Can you set down, unchanged, the stretch of records from the very start through the line containing "I will pos(266,543).", with that line included?

######

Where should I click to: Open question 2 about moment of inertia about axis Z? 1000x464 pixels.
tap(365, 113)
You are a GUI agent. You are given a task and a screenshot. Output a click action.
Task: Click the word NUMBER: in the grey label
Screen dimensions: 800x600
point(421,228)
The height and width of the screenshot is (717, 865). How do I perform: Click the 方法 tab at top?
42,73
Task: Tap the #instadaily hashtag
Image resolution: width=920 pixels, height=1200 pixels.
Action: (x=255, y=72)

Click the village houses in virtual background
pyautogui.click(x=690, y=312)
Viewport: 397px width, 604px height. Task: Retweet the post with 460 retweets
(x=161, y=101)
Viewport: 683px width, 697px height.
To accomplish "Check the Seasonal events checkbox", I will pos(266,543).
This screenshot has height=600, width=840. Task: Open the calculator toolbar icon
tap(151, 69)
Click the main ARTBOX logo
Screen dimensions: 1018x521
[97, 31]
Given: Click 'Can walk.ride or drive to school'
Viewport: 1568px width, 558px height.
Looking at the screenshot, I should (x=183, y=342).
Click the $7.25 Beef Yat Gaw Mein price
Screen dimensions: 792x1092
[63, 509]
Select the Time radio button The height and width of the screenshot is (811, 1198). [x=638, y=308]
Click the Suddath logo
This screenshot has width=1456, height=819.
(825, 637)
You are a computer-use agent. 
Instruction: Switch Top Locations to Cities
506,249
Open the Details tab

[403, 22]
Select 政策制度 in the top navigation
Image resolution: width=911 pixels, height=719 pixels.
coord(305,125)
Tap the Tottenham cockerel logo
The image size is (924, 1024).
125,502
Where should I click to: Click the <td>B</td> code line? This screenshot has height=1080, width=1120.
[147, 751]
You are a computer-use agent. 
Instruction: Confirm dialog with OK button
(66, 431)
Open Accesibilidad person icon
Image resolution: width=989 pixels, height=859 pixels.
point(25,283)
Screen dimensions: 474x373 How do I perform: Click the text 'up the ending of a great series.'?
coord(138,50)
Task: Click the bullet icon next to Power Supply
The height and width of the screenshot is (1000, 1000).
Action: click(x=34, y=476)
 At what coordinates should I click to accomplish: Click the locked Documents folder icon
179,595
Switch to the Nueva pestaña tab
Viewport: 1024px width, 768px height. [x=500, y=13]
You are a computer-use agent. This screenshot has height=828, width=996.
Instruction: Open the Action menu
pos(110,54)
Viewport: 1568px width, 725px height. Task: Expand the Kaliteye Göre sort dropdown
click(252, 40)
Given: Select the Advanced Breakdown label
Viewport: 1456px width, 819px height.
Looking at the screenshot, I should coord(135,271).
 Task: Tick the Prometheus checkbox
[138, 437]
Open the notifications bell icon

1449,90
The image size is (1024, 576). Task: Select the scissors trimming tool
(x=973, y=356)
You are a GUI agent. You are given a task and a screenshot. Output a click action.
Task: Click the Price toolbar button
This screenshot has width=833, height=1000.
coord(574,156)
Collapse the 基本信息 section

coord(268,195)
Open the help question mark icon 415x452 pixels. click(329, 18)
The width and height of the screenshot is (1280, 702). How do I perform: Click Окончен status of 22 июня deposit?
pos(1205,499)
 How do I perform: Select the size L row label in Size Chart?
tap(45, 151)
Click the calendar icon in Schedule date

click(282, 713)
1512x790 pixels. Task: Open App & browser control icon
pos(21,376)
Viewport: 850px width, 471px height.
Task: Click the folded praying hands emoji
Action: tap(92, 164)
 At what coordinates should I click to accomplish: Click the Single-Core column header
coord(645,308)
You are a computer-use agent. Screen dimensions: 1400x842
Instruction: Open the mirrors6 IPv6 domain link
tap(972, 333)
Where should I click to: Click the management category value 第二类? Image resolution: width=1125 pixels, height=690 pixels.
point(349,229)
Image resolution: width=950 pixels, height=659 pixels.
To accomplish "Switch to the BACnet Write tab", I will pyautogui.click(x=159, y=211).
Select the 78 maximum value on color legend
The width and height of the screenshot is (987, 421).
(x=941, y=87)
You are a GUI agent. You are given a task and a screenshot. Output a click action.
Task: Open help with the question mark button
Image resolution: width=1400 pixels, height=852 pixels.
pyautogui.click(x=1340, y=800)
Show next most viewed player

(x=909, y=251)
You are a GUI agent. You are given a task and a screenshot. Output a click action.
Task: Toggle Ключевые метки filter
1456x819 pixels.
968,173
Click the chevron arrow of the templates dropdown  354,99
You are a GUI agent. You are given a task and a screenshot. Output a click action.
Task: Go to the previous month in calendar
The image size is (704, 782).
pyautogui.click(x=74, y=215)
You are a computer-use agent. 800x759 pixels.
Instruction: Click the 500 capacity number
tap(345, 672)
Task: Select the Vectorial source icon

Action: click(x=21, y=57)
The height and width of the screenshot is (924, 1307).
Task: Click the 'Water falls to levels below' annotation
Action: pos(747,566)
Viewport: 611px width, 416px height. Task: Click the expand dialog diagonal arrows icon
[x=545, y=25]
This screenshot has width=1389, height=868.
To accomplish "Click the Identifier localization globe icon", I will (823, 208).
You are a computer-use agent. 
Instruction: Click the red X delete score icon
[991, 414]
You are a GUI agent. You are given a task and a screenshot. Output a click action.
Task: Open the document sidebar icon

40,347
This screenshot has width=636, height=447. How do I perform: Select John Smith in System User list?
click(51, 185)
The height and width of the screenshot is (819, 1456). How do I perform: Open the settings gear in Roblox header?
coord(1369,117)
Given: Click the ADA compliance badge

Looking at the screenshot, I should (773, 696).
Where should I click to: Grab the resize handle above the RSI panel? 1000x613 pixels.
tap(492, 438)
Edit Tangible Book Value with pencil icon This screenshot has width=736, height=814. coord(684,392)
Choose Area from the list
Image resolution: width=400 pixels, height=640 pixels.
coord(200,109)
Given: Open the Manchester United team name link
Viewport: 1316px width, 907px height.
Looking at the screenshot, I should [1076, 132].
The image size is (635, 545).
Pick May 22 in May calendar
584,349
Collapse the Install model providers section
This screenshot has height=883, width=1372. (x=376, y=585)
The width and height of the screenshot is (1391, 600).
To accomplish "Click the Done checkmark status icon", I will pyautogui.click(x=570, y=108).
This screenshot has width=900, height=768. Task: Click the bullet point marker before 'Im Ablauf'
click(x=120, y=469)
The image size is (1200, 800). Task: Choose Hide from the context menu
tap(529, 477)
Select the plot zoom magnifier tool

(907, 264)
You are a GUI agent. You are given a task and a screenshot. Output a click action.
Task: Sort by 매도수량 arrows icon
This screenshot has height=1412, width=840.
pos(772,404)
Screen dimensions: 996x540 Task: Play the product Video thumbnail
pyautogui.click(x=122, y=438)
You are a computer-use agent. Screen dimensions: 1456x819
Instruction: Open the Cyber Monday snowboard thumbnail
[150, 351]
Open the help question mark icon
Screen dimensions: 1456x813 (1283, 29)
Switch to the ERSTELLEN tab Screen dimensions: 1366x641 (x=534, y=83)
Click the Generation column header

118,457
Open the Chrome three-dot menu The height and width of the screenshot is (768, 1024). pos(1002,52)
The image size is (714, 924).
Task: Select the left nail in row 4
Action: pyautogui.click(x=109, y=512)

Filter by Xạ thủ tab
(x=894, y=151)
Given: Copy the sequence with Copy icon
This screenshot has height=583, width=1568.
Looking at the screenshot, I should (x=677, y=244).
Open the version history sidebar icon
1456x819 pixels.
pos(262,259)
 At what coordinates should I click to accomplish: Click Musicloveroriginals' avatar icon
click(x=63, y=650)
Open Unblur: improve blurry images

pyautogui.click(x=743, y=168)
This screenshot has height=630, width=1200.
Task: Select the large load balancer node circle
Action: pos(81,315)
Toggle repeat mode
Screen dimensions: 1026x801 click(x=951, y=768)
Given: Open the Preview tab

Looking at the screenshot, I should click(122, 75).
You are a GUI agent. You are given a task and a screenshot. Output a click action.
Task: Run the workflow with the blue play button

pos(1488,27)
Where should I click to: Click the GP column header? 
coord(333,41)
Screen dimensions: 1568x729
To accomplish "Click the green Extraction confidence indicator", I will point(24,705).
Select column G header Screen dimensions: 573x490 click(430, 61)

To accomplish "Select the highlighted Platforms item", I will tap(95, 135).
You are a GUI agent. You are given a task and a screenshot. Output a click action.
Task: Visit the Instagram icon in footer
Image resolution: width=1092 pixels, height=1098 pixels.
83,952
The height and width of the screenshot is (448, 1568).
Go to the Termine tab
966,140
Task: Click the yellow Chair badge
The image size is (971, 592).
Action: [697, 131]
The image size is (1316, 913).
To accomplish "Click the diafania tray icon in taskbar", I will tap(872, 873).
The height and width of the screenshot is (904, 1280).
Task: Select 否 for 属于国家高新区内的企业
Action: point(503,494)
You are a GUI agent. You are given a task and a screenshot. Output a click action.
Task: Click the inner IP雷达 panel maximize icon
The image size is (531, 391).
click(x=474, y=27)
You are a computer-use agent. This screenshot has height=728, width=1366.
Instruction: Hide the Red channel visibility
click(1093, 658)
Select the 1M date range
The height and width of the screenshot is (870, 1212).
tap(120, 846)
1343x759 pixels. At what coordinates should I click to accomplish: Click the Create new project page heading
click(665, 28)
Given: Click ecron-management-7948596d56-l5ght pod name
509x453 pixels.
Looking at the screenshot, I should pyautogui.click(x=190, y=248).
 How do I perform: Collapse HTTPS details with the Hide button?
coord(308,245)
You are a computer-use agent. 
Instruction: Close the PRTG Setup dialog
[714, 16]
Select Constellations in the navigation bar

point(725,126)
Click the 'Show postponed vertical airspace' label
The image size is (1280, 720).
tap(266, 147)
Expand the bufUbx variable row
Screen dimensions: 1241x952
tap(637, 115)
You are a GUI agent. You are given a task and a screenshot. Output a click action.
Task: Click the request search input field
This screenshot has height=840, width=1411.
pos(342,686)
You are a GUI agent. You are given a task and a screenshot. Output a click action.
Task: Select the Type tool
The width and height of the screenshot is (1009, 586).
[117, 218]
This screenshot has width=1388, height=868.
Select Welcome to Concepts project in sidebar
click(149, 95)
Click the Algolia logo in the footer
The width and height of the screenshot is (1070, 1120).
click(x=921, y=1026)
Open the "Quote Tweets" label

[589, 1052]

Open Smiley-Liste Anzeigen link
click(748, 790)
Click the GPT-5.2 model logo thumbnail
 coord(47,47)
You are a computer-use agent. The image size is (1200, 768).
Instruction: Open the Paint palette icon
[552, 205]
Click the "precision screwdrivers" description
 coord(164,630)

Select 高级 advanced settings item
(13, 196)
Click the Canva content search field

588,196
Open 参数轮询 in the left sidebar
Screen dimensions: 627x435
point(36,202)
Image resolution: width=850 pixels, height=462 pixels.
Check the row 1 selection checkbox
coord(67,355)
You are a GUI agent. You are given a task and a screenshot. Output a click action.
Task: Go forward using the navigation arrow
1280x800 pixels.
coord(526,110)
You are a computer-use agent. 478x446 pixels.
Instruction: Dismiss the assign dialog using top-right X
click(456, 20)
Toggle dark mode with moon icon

######

Output
Where should I click to: Open question 2 about moment of inertia about axis Z? 1000x464 pixels.
tap(365, 113)
You are a GUI agent. You are given a task and a screenshot. Output a click action.
Task: Click the word NUMBER: in the grey label
Screen dimensions: 800x600
point(421,228)
The height and width of the screenshot is (717, 865). How do I perform: Click the 方法 tab at top?
42,73
Task: Tap the #instadaily hashtag
Image resolution: width=920 pixels, height=1200 pixels.
Action: (x=255, y=72)

Click the village houses in virtual background
pyautogui.click(x=690, y=312)
Viewport: 397px width, 604px height. Task: Retweet the post with 460 retweets
(x=161, y=101)
Viewport: 683px width, 697px height.
To accomplish "Check the Seasonal events checkbox", I will pos(266,543).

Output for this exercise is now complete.